Directors: duties and liabilities Flashcards
Duty of care
A director must act with the care that a person in a like position would reasonably believe appropriate under similar circumstances.
If the director has special skills—e.g, as an accountant or lawyer—she is expected to use those special skills.
Duty of care: reliance defense
A director or officer is entitled to rely on the expertise of officers or other employees, outside experts, and committees of the board.
Duty of loyalty: self-dealing
A director violates her duty of loyalty if she engages in a transaction with the corporation that benefits her or her close family member.
A conflict-of-interest transaction, or “self-dealing,” is any transaction between a director and his corporation:
- that would normally require approval of the board of directors and
- that is of such financial significance to the director that it would reasonably be expected to influence the director’s vote on the transaction.
The remedy is an injunction or rescission, and the corporation can seek damages from the interested director.
Duty of loyalty: usurping a corporate opportunity
A director cannot take an opportunity that the corporation would be interested in without first offering it to the corporation.

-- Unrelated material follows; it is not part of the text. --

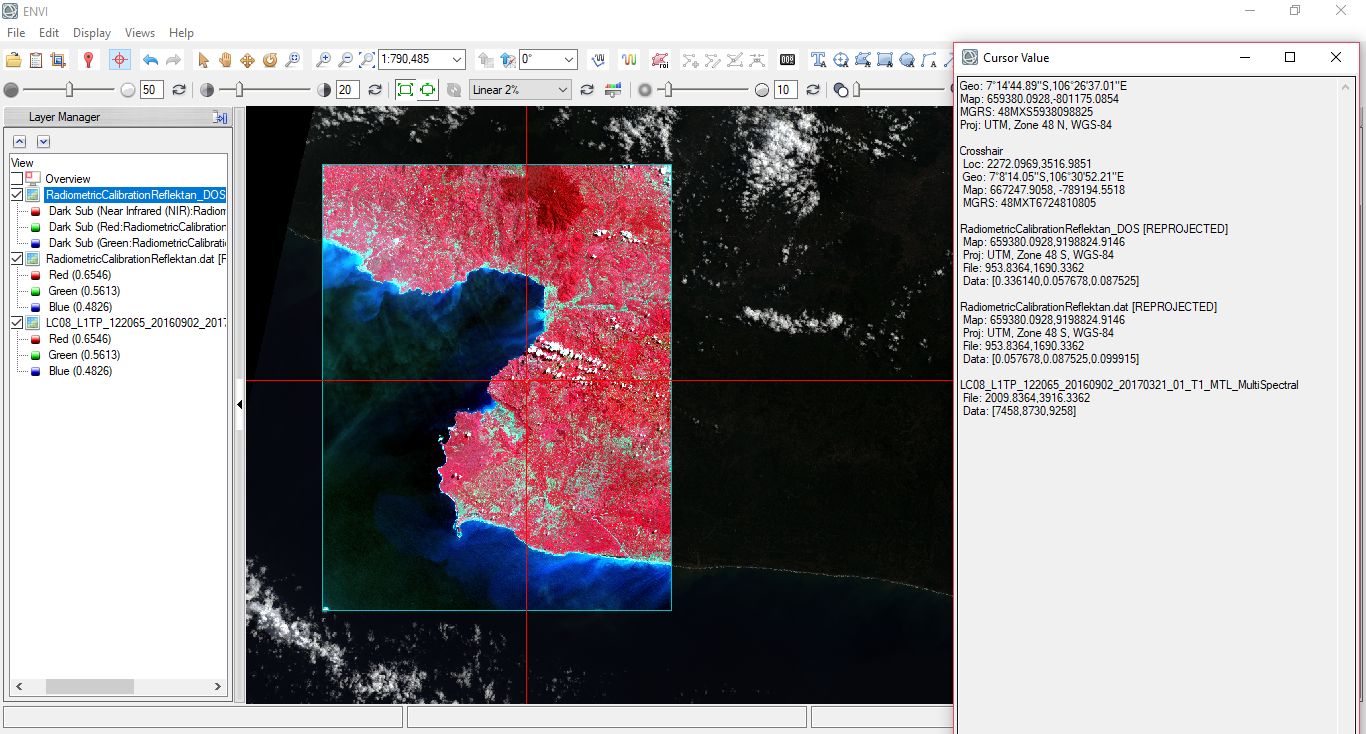Uncheck the RadiometricCalibrationReflektan_DOS layer checkbox

pos(17,195)
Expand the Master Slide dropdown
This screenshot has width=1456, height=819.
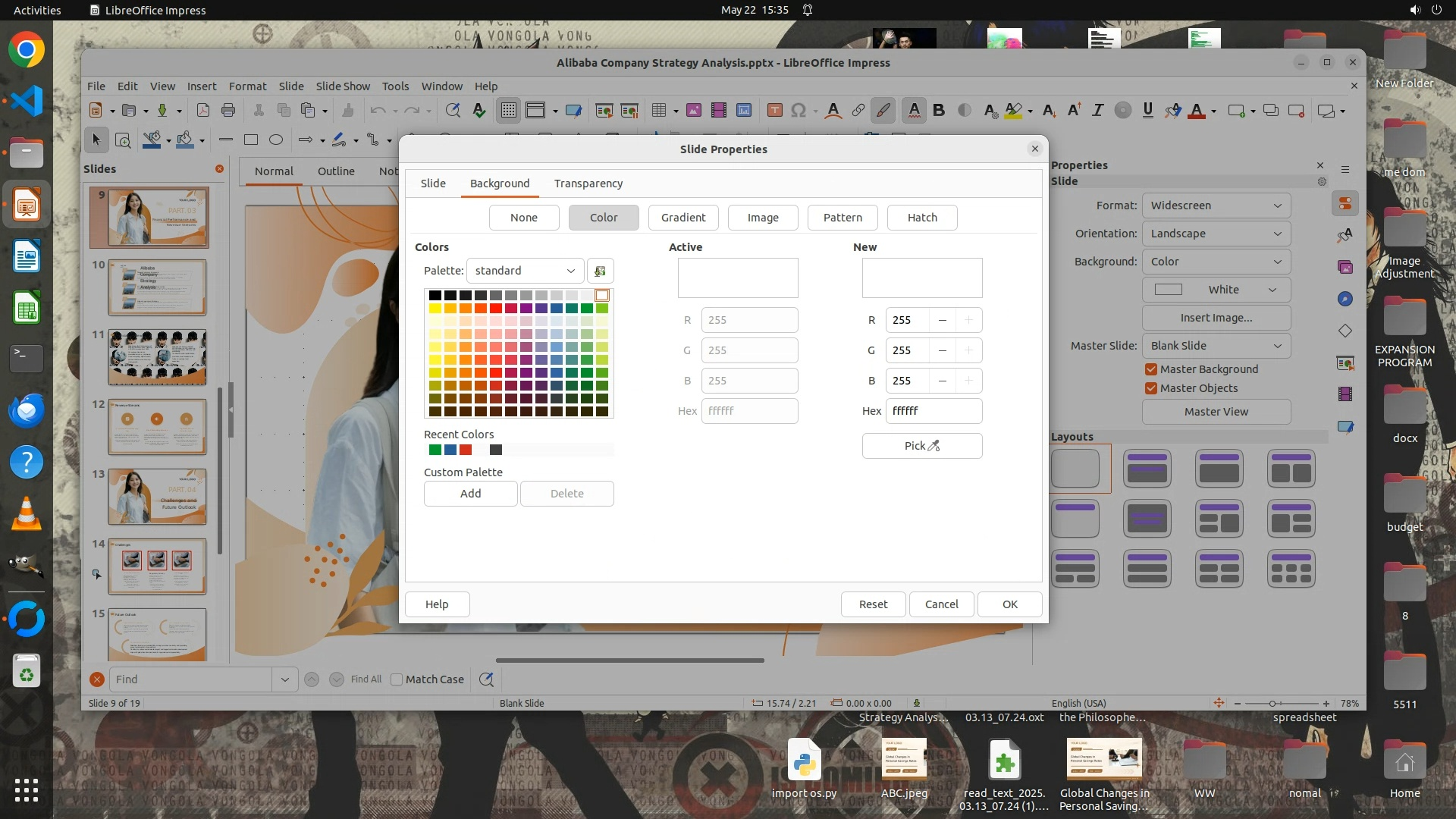(x=1216, y=346)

But if the corporation declines the opportunity, the director may take it without violating the duty of loyalty.
Duty of loyalty: self-dealing safe harbor
But the director has a safe harbor from a loyalty claim if:
(1) The interested director disclosed all material facts to the board and receives approval by a majority of the disinterested board of directors;
(2) The interested director discloses all material facts to shareholders and receives approval by a majority of disinterested shareholders; or
(3) The transaction is fair to the corporation—both substantively and procedurally.
Duty of loyalty: entire fairness
The fairness test looks at the substance and procedure of the transaction:
- Substantively, the test asks whether the corporation received something of comparable value in exchange for what it gave to the director;
- Procedurally, it looks at whether the process followed by the directors in reaching their decision was appropriate.
Business judgment rule
There is a rebuttable presumption that a director reasonably believed her actions were in the best interests of the corporation.
The rule protects a director from care claims if she acted in good faith.
Business judgment rule: overcoming the presumption
To overcome the business judgment rule, a plaintiff must show that the director:
(1) Did not act in good faith;
(2) Was not informed to the extent reasonably necessary;
(3) Did not show objectivity and had a material interest in the decision;
(4) Failed to timely investigate after being alerted to a significant matter; or
(5) Failed to act in any other way as a reasonable director.
Required indemnification
A corporation is required to indemnify a director:
- for any reasonable expense, including court costs and attorney’s fees, incurred in the successful defense of a proceeding against the director in his role as a director;
- when ordered to do so by the court.
Prohibited indemnification
A corporation is prohibited from indemnifying a director against liability because of the receipt of an improper personal benefit.
Permissive indemnification
A corporation may indemnify a director in the unsuccessful defense of a suit when:
(1) The director acted in good faith with the reasonable belief that:
(a) his conduct was in the best interests of the corporation, or
(b) that his conduct was at least not opposed to the best interests of the corporation; and
(2) In the case of a criminal proceeding, the director did not have reasonable cause to believe that his conduct was unlawful.